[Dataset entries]
......

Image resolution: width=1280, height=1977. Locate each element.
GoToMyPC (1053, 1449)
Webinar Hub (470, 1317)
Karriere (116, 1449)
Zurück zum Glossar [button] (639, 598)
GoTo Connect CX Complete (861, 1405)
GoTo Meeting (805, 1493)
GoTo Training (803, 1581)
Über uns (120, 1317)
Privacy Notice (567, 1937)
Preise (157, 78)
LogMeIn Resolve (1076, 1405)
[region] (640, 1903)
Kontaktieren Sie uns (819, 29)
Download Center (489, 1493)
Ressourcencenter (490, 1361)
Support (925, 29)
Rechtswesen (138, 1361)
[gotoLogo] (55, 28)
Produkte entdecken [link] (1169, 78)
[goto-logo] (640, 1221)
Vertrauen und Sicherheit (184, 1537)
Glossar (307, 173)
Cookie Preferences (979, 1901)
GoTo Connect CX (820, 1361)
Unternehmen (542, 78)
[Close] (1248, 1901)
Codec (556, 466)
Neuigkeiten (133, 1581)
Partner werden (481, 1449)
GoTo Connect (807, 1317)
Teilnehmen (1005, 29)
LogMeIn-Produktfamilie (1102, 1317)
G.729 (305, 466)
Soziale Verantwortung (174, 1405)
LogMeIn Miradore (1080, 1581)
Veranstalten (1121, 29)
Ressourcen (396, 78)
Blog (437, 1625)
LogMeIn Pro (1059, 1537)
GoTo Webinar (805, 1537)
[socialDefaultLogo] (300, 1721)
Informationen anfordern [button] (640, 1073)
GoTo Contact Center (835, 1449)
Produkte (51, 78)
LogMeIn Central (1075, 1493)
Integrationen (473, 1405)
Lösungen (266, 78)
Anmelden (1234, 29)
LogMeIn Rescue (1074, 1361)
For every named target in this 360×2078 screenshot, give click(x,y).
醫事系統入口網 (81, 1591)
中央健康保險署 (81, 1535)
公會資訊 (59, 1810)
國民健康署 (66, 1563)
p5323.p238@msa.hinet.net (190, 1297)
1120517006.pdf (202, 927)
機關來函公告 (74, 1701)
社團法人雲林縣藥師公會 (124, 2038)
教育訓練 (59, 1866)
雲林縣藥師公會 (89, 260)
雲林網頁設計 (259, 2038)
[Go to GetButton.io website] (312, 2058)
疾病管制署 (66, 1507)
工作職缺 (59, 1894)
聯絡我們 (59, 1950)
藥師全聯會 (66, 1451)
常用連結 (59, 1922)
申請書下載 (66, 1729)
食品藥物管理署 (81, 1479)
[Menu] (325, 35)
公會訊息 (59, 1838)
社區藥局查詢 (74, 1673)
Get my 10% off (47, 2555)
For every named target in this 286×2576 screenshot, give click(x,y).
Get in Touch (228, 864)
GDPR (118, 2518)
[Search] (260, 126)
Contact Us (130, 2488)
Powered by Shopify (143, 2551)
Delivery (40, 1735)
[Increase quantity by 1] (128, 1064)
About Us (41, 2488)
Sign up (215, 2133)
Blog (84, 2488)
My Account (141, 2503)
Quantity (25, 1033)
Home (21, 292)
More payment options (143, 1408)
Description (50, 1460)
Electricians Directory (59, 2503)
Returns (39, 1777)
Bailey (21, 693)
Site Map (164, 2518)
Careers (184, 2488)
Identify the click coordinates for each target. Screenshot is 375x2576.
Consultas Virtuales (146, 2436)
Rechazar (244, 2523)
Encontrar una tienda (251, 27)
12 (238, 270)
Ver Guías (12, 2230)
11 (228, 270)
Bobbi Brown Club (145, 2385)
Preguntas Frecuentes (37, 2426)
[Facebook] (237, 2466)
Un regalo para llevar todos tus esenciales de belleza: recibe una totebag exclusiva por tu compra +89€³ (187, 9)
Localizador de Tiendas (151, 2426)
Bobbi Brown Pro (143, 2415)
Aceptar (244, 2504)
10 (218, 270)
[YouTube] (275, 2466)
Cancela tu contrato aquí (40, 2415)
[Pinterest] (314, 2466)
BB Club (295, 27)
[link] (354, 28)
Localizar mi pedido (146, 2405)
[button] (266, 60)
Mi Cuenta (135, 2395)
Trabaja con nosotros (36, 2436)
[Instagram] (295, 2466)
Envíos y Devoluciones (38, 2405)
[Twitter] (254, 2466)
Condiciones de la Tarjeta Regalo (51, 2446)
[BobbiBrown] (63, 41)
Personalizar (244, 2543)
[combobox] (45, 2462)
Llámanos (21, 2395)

......

- Required action
Restate the data above in full, keeping every word as it is.

- Result of this exercise
Image resolution: width=1280, height=1977. Locate each element.
GoToMyPC (1053, 1449)
Webinar Hub (470, 1317)
Karriere (116, 1449)
Zurück zum Glossar [button] (639, 598)
GoTo Connect CX Complete (861, 1405)
GoTo Meeting (805, 1493)
GoTo Training (803, 1581)
Über uns (120, 1317)
Privacy Notice (567, 1937)
Preise (157, 78)
LogMeIn Resolve (1076, 1405)
[region] (640, 1903)
Kontaktieren Sie uns (819, 29)
Download Center (489, 1493)
Ressourcencenter (490, 1361)
Support (925, 29)
Rechtswesen (138, 1361)
[gotoLogo] (55, 28)
Produkte entdecken [link] (1169, 78)
[goto-logo] (640, 1221)
Vertrauen und Sicherheit (184, 1537)
Glossar (307, 173)
Cookie Preferences (979, 1901)
GoTo Connect CX (820, 1361)
Unternehmen (542, 78)
[Close] (1248, 1901)
Codec (556, 466)
Neuigkeiten (133, 1581)
Partner werden (481, 1449)
GoTo Connect (807, 1317)
Teilnehmen (1005, 29)
LogMeIn-Produktfamilie (1102, 1317)
G.729 (305, 466)
Soziale Verantwortung (174, 1405)
LogMeIn Miradore (1080, 1581)
Veranstalten (1121, 29)
Ressourcen (396, 78)
Blog (437, 1625)
LogMeIn Pro (1059, 1537)
GoTo Webinar (805, 1537)
[socialDefaultLogo] (300, 1721)
Informationen anfordern [button] (640, 1073)
GoTo Contact Center (835, 1449)
Produkte (51, 78)
LogMeIn Central (1075, 1493)
Integrationen (473, 1405)
Lösungen (266, 78)
Anmelden (1234, 29)
LogMeIn Rescue (1074, 1361)
For every named target in this 360×2078 screenshot, give click(x,y).
醫事系統入口網 (81, 1591)
中央健康保險署 (81, 1535)
公會資訊 (59, 1810)
國民健康署 (66, 1563)
p5323.p238@msa.hinet.net (190, 1297)
1120517006.pdf (202, 927)
機關來函公告 (74, 1701)
社團法人雲林縣藥師公會 (124, 2038)
教育訓練 (59, 1866)
雲林縣藥師公會 (89, 260)
雲林網頁設計 (259, 2038)
[Go to GetButton.io website] (312, 2058)
疾病管制署 (66, 1507)
工作職缺 (59, 1894)
聯絡我們 (59, 1950)
藥師全聯會 (66, 1451)
常用連結 (59, 1922)
申請書下載 (66, 1729)
食品藥物管理署 (81, 1479)
[Menu] (325, 35)
公會訊息 (59, 1838)
社區藥局查詢 (74, 1673)
Get my 10% off (47, 2555)
For every named target in this 286×2576 screenshot, give click(x,y).
Get in Touch (228, 864)
GDPR (118, 2518)
[Search] (260, 126)
Contact Us (130, 2488)
Powered by Shopify (143, 2551)
Delivery (40, 1735)
[Increase quantity by 1] (128, 1064)
About Us (41, 2488)
Sign up (215, 2133)
Blog (84, 2488)
My Account (141, 2503)
Quantity (25, 1033)
Home (21, 292)
More payment options (143, 1408)
Description (50, 1460)
Electricians Directory (59, 2503)
Returns (39, 1777)
Bailey (21, 693)
Site Map (164, 2518)
Careers (184, 2488)
Identify the click coordinates for each target. Screenshot is 375x2576.
Consultas Virtuales (146, 2436)
Rechazar (244, 2523)
Encontrar una tienda (251, 27)
12 (238, 270)
Ver Guías (12, 2230)
11 (228, 270)
Bobbi Brown Club (145, 2385)
Preguntas Frecuentes (37, 2426)
[Facebook] (237, 2466)
Un regalo para llevar todos tus esenciales de belleza: recibe una totebag exclusiva por tu compra +89€³ (187, 9)
Localizador de Tiendas (151, 2426)
Bobbi Brown Pro (143, 2415)
Aceptar (244, 2504)
10 (218, 270)
[YouTube] (275, 2466)
Cancela tu contrato aquí (40, 2415)
[Pinterest] (314, 2466)
BB Club (295, 27)
[link] (354, 28)
Localizar mi pedido (146, 2405)
[button] (266, 60)
Mi Cuenta (135, 2395)
Trabaja con nosotros (36, 2436)
[Instagram] (295, 2466)
Envíos y Devoluciones (38, 2405)
[Twitter] (254, 2466)
Condiciones de la Tarjeta Regalo (51, 2446)
[BobbiBrown] (63, 41)
Personalizar (244, 2543)
[combobox] (45, 2462)
Llámanos (21, 2395)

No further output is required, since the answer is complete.